Task brief: What do you get when you reproduce the listing below verbatim, starting at the line containing "The height and width of the screenshot is (196, 348)." and ending at the line containing "The height and width of the screenshot is (295, 394).", with the pictures omitted?

Data lines:
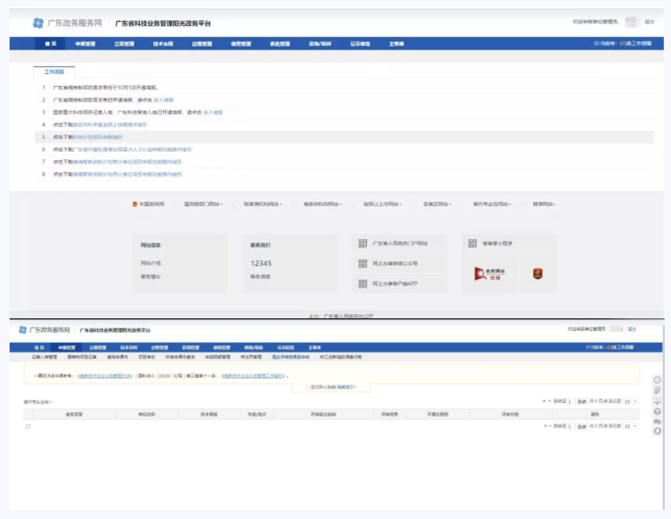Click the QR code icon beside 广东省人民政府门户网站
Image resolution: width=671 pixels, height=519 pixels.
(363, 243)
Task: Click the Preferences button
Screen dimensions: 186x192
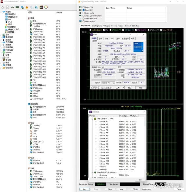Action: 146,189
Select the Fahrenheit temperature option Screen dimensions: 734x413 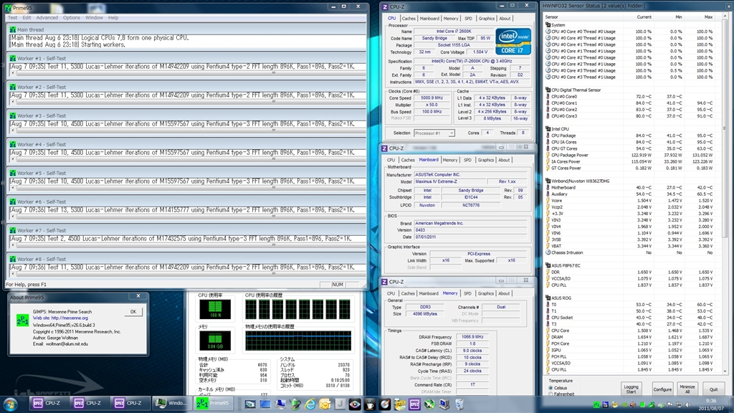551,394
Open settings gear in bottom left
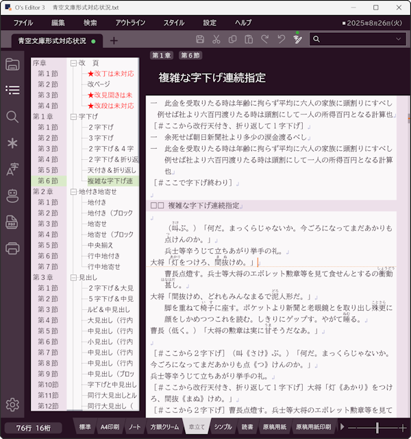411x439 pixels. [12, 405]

==

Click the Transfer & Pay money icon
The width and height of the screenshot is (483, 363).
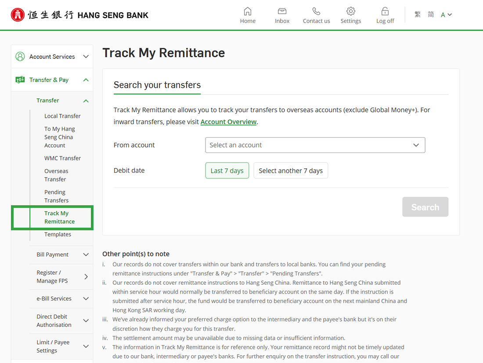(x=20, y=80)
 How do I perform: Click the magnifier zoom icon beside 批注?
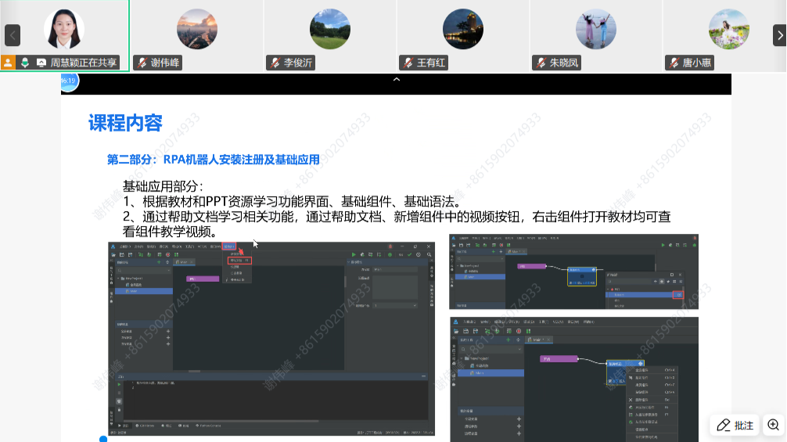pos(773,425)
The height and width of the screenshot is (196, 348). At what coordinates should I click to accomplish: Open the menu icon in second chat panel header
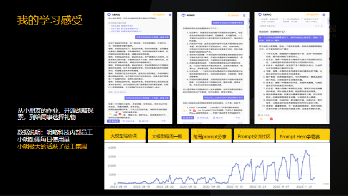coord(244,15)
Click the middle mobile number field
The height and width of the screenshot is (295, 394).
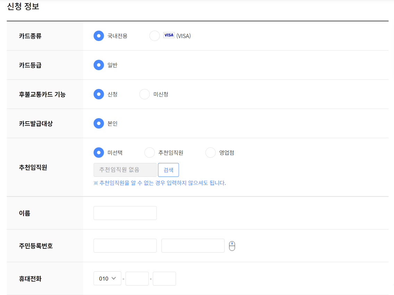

* * *

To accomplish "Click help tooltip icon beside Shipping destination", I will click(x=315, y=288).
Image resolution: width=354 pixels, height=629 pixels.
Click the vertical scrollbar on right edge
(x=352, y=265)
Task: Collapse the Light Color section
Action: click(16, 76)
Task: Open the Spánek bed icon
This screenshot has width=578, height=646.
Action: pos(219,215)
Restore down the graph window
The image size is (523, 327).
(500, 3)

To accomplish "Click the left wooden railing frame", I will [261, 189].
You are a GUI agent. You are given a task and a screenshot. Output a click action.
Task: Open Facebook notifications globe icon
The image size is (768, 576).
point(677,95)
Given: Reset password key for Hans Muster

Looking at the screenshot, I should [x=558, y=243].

Expected answer:
The height and width of the screenshot is (196, 348). At what coordinates should I click to accomplish: Open the menu icon in second chat panel header
coord(244,15)
Click the middle mobile number field
The height and width of the screenshot is (295, 394).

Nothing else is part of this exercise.